We love our dogs and we have adapted but honestly, you don’t know what you’re getting and how you’ll feel about the dogs. I truly couldn’t leave mine other than with my very close family member because I would be past myself with worry about them. I definitely did not foresee this before I got dogs, I imagined myself being fine dropping them off at kennels.

GingerPirate · 09/09/2024 12:21

A human being has full right not to want an animal in the house.
Full stop.

Starlight1979 · 09/09/2024 12:21
  • We're not planning more kids or moving, so life is stable.

@northernerinlondon - without wanting to sound like the bearer of doom and gloom, one thing to consider (which your DH may have already done) is if - god forbid - anything happens to you health wise, he's the one who's going to be taking care of it.... Nobody can say "life is stable" as none of us know what's around the corner.

Also you both work from home for now.
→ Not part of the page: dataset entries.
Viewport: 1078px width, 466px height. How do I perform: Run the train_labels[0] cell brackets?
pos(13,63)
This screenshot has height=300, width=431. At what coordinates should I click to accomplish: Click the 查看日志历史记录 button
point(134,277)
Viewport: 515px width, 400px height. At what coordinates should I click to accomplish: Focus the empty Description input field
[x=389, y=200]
Again, if anything changes on that front (which again, it could at any moment!) then the responsibility for the dog falls on the one person at home. Every single day.

Canalboat · 09/09/2024 12:23

Even if you got his agreement I’d actually wait a bit longer anyway if I were you. We got ddog1 when dd was six and she wasn’t actually that interested, couldn’t do any of the training and didn’t like it when dog jumped up or mouthed her. She’s not that bonded to ddog1 who is obsessed with me. But ddog2 she adores because she can participate in looking after her.

Nina1013 · 09/09/2024 12:23

Just to add though, a dog really can’t be a non negotiable.

Some people really don’t want/couldn’t cope with a dog and that’s absolutely understandable.

He shouldn’t have said yes originally, but if he doesn’t want one, he doesn’t want one. They do completely change your life!

(and I say this as someone who loves my dogs to the ends of the earth!)

Sethera · 09/09/2024 12:25

I'm of the belief that unless everyone in the house is committed to getting a pet, you shouldn't get the pet. This applies especially to dogs, which are very tying, require everyone to be involved in the training process, can be messy and destructive when young.

Your husband has changed his mind - it happens, it's allowed. You either have to live with this, or if you can't, leave him. I don't say that flippantly, I wouldn't stay married to someone who couldn't accept my cats.

Thelnebriati · 09/09/2024 12:25

He's being unreasonable, but don't just get a dog. Everyone has to be on board.

Whatisyourfavouriteflower · 09/09/2024 12:27

Just saw this thread after looking at the very distressing thread where a kitten was brought into a home where no one else in the family , apart from the DH who acquired it, wanted the poor wee thing.

That thread shows clearly how you really can't bring a pet into a home unless the whole family is 100% in favour. It's just so cruel on the animal concerned.